In contrast with several other wartime eras in our Nation’s history, it is striking that the government’s counterterrorism efforts during the past twelve years have involved comparatively few incidents of speech suppression raising serious constitutional questions–with the important exception of the “material support” issues raised by the Court’s decision in Holder v. Humanitarian Law Project.

In the wake of HLP, however, there has been one context in which criminal prosecutions have begun to raise First Amendment concerns–namely, certain efforts to punish advocacy of terrorism on the Internet.  I discussed some of the First Amendment questions raised by such cases here, in connection with the Emerson Begolly prosecution.  (Begolly later pleaded guilty to solicitation of terrorism, and therefore his case did not produce any important judicial precedents on the First Amendment questions.)

By far the most prominent case in which such constitutional questions have been raised is the trial of Tarek Mehanna in Massachusetts.  Part of the government’s case in support of four of the charges against Mehanna was that he had translated several jihadist texts and videos into English for distribution on the Internet, and had urged readers to engage in jihad.  Under HLP, such activity is not covered by the “material support” prohibitions in federal law (and is probably constitutionally protected) unless it was done at the direction of, or in coordination with, a designated terrorist organization.  The government argued to the jury that there was proof beyond a reasonable doubt that Mehanna’s translation and advocacy were done in coordination with al Qaeda.  But many observers of the case–most prominently, my colleague and fellow blogger David Cole and Professor Andrew March–argued that the evidence fell far short of such a showing of coordination, and that therefore Mehanna’s activities were constitutionally protected.  For a good flavor of the detailed and spirited public debate about that question, see, for example, this exchange between David and Peter Marguiles.

Mehanna thus was widely viewed as a test case of how the “coordination” requirement of HLP would and should be understood and applied.

Yesterday the U.S. Court of Appeals for the First Circuit affirmed Mehanna’s convictions, in a long opinion that avoided the need to decide anything about coordination . . . and thus avoided resolution of any constitutional questions.

The court of appeals concluded that the four charges in question were fully supported by evidence relating to an incident that occurred before Mehanna’s Internet activities — namely, his travel to Yemen in 2004, where he unsuccessfully searched for a jihadist training camp at which he could learn how to fight against the U.S. in Iraq.  The court concluded that the evidence entitled the jury to find that the Yemen trip constituted an effort by Mehanna to provide material support to a terrorist organization, and to provide such support, in particular, in the service of an effort to kill persons abroad.

There’s one catch, however:  The government had offered the jury two theories in support of the four charges–the Yemen trip and and Mehanna’s subsequent Internet activities–and successfully urged the trial court to ask the the jury to return a “general” verdict, i.e., one in which a finding of guilt on the four charges would not and did not specify which of the two evidentiary predicates (or both) supported the jury’s verdict.

The court of appeals held that the general guilty verdict could be sustained, even assuming for the sake of argument that the evidence of coordination with al Qaeda on Mehanna’s Internet activities had been inadequate to support that verdict–that is to say, even if Mehanna’s translation and advocacy were constitutionally protected.  The court reasoned as follows:

[W]e have no occasion to examine the factual sufficiency of [the translation/advocacy] activities as a basis for his terrorism-related convictions.  Even if the government’s translation-as-material-support theory were factually insufficient, we would not reverse: the defendant’s convictions on the affected counts are independently supported by the mass of evidence surrounding the Yemen trip and, under Griffin [v.
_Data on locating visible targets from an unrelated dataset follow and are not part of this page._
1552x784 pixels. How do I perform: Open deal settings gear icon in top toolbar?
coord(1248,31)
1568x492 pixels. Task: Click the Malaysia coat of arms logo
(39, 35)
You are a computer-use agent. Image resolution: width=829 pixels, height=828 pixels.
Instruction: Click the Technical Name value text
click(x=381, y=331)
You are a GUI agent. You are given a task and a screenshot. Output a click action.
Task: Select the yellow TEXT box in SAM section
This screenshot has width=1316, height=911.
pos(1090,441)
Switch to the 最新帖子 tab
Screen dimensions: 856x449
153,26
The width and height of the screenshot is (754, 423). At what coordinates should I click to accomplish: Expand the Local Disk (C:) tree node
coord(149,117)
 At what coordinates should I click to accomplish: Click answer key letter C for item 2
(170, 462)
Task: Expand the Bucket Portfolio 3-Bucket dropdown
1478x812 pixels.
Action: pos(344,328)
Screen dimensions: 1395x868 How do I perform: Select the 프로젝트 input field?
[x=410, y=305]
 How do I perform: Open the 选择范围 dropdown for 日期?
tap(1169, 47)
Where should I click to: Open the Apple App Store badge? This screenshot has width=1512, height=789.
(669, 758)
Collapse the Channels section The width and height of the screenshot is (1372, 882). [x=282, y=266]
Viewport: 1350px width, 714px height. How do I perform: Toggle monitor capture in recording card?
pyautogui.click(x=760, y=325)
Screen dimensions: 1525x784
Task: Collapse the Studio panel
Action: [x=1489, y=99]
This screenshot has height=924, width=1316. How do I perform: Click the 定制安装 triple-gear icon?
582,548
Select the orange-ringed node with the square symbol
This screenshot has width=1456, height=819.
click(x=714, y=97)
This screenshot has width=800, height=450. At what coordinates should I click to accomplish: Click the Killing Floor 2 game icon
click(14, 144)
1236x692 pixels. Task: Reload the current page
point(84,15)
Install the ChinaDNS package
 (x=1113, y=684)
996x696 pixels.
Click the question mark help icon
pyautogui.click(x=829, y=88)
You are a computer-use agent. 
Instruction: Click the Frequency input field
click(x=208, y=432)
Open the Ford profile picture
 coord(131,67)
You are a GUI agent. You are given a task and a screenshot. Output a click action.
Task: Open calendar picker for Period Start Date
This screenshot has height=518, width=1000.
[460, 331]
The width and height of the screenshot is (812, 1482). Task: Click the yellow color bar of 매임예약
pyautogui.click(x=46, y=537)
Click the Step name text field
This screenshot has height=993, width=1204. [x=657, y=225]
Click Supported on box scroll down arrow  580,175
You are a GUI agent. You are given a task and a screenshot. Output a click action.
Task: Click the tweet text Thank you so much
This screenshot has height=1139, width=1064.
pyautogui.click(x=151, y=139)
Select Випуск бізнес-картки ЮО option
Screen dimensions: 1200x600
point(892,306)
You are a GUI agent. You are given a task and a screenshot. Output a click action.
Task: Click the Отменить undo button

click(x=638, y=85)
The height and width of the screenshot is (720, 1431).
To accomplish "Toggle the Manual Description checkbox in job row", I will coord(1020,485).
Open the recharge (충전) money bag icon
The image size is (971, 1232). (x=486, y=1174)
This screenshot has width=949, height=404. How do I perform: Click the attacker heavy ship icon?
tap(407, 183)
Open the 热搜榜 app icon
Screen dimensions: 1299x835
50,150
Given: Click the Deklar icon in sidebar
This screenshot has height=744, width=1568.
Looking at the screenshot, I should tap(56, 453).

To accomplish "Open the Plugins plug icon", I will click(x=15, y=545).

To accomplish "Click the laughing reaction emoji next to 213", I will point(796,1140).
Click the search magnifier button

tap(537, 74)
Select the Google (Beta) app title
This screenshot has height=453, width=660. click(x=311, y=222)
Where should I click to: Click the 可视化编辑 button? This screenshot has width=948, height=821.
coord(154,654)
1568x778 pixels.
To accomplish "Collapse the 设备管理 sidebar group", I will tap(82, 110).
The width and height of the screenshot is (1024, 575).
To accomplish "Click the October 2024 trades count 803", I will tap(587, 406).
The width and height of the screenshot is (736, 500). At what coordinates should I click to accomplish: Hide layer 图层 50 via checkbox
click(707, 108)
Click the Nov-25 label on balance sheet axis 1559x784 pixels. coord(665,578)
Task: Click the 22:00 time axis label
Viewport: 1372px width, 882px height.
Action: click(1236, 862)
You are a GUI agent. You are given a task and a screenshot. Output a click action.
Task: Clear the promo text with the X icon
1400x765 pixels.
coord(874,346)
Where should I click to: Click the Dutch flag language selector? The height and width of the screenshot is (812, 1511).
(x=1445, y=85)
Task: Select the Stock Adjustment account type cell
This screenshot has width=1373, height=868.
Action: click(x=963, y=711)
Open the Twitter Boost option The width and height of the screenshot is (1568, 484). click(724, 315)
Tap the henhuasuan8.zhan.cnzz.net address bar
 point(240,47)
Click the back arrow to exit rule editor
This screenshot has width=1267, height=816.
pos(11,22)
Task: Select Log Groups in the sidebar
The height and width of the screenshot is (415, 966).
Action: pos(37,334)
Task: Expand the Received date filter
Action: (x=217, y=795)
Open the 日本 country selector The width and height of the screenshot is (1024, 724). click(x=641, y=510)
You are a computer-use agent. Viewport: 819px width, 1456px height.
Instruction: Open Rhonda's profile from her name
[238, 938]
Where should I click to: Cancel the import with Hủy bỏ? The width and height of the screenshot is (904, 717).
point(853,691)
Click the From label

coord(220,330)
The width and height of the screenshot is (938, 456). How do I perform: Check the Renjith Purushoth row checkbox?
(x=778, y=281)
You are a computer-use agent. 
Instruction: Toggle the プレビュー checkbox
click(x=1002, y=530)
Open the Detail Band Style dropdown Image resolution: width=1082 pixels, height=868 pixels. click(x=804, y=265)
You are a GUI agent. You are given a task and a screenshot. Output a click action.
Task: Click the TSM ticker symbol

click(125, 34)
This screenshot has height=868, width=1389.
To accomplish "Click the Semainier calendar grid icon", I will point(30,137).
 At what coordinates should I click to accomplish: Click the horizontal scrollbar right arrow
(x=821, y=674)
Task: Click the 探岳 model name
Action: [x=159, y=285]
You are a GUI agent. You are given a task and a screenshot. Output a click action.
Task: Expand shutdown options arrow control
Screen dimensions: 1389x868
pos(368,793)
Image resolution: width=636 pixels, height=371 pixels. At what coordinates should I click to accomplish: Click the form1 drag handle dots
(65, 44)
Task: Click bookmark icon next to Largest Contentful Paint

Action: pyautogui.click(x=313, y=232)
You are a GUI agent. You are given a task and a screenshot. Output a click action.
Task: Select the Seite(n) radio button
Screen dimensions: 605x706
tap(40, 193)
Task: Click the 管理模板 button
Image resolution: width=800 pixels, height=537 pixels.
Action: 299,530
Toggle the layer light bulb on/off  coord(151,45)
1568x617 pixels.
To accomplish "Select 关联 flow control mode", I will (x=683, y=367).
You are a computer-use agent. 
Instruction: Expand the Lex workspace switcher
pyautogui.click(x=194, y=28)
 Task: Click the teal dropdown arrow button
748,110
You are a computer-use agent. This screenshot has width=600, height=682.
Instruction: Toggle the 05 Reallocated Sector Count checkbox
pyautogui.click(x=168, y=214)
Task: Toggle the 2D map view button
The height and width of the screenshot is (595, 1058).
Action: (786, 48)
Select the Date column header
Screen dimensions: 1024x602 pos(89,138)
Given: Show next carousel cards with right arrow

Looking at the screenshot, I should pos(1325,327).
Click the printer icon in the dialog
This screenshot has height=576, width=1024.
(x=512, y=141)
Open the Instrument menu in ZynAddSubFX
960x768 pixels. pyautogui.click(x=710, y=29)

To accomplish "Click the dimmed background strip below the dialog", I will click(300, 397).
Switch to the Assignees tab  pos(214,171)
United States, 502 U.S. 46 (1991)], we need go no further.

By eliminating Mehanna’s Internet activities altogether from the issues on appeal, the court thereby ensured that Mehanna will not be the important First Amendment precedent that many had thought it might be.

P.S.  Hyperbole/false-equivalence alert:  The court of appeals’ opinion begins with this statement:  “Terrorism is the modern-day equivalent of the bubonic plague: it is an existential threat.”